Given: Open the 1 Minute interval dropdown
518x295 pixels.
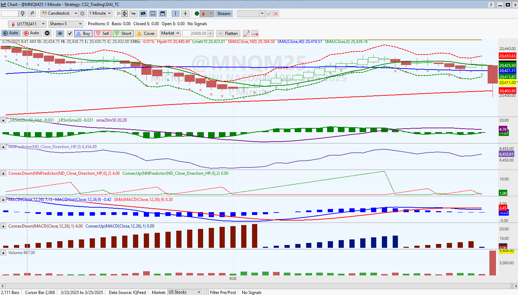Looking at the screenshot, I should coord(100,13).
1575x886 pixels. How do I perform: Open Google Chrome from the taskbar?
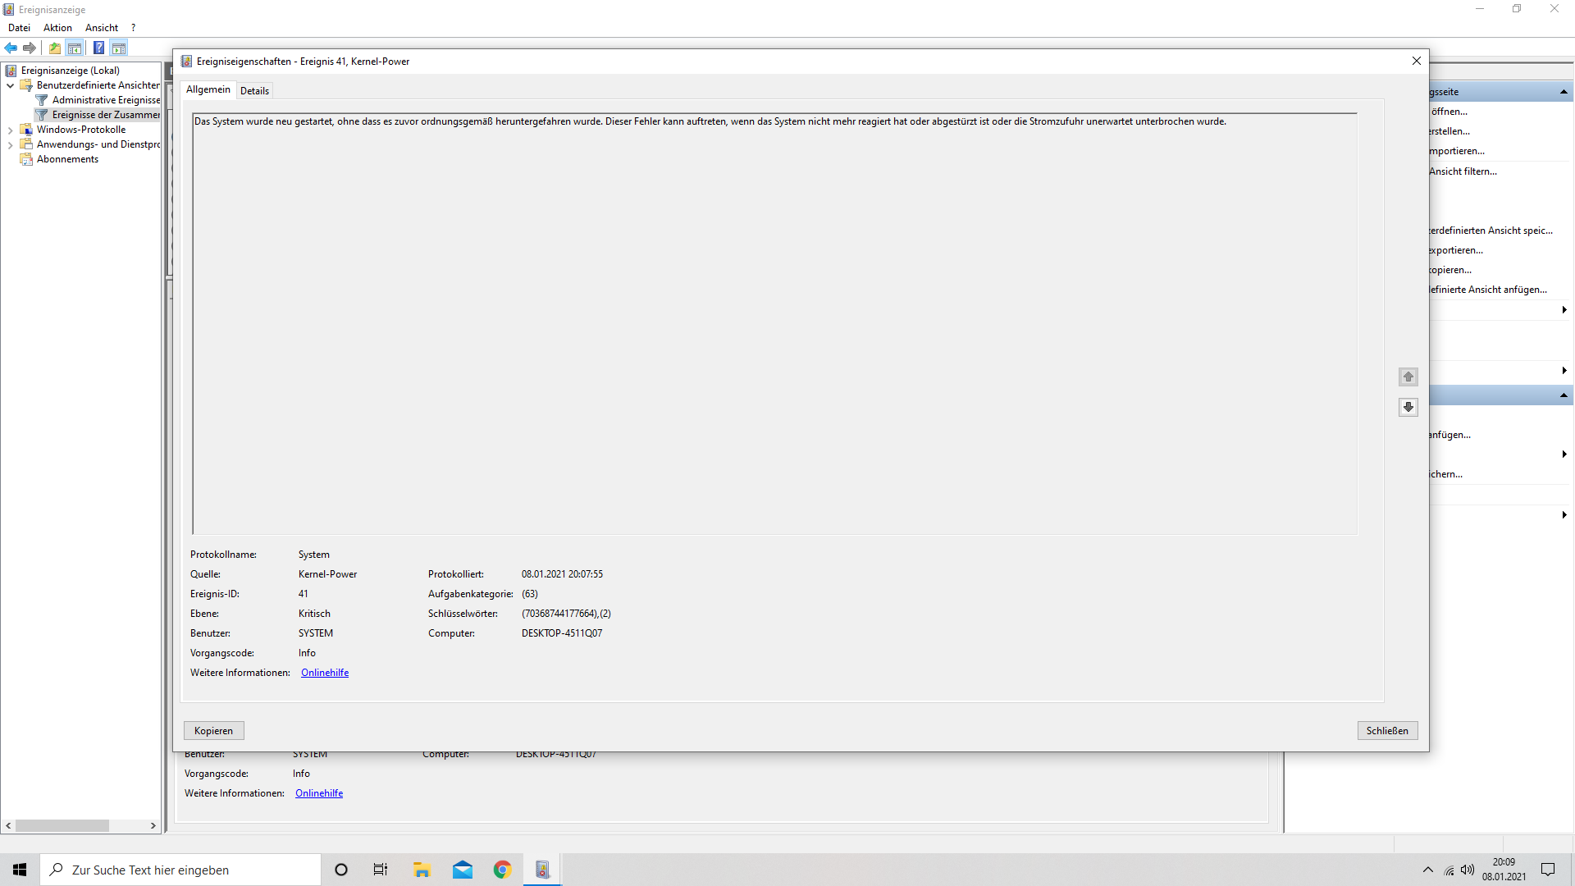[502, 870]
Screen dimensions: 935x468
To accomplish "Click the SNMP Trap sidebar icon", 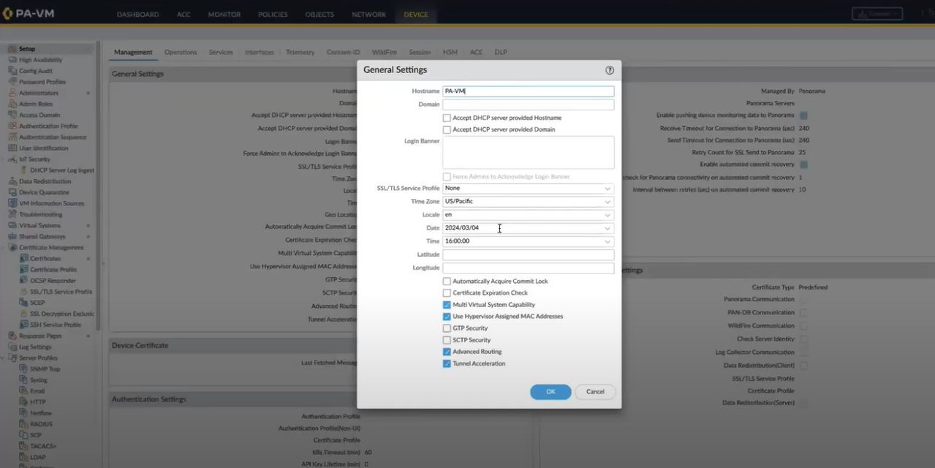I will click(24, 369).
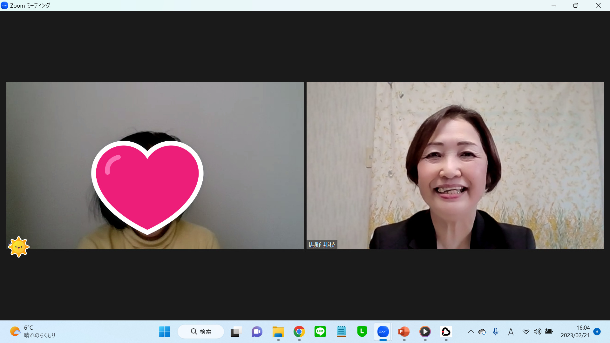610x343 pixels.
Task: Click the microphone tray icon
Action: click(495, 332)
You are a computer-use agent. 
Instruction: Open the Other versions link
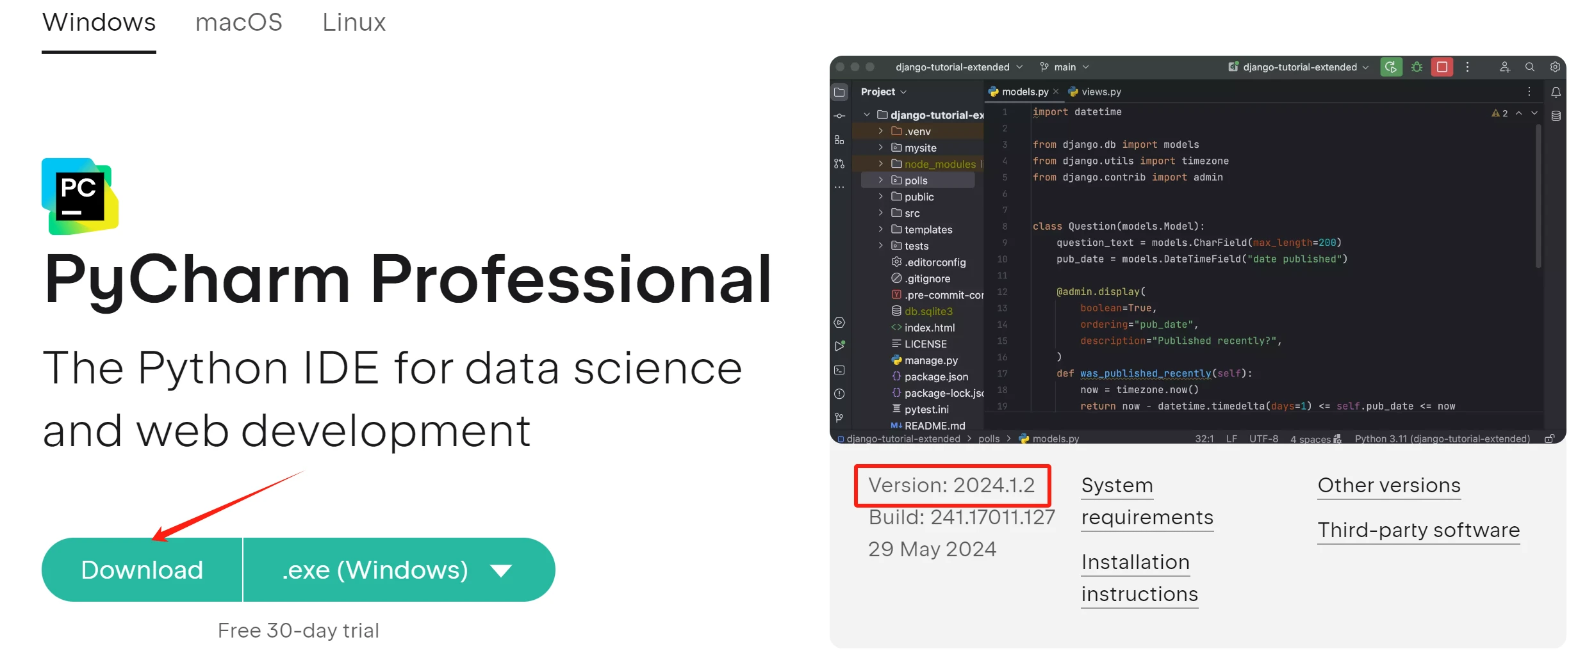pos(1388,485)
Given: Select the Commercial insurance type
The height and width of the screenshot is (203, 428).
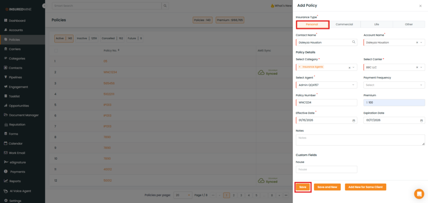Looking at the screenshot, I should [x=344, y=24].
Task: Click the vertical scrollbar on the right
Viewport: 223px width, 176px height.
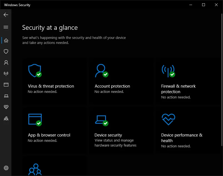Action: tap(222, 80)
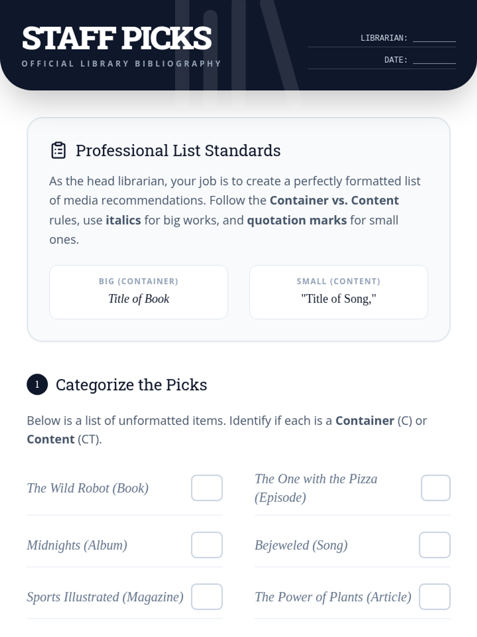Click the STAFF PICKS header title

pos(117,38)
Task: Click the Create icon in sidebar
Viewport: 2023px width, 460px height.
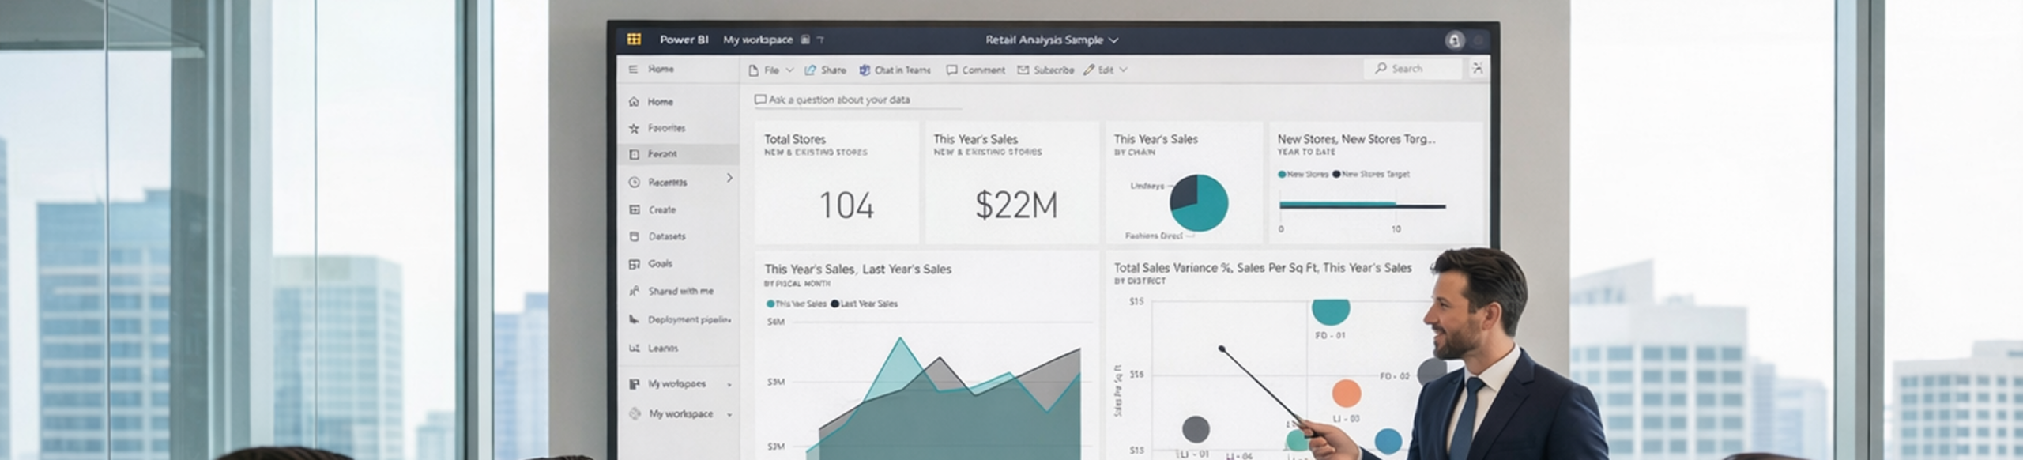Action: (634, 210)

• [Exercise description] Could you put the stretch of items above, from the line containing "Task: Click the Create icon in sidebar" through the end of the items, into a JSON list of strings with one string per line, skipping blank lines and leaving the pictures out?

• [Correct output]
[
  "Task: Click the Create icon in sidebar",
  "Viewport: 2023px width, 460px height.",
  "Action: (634, 210)"
]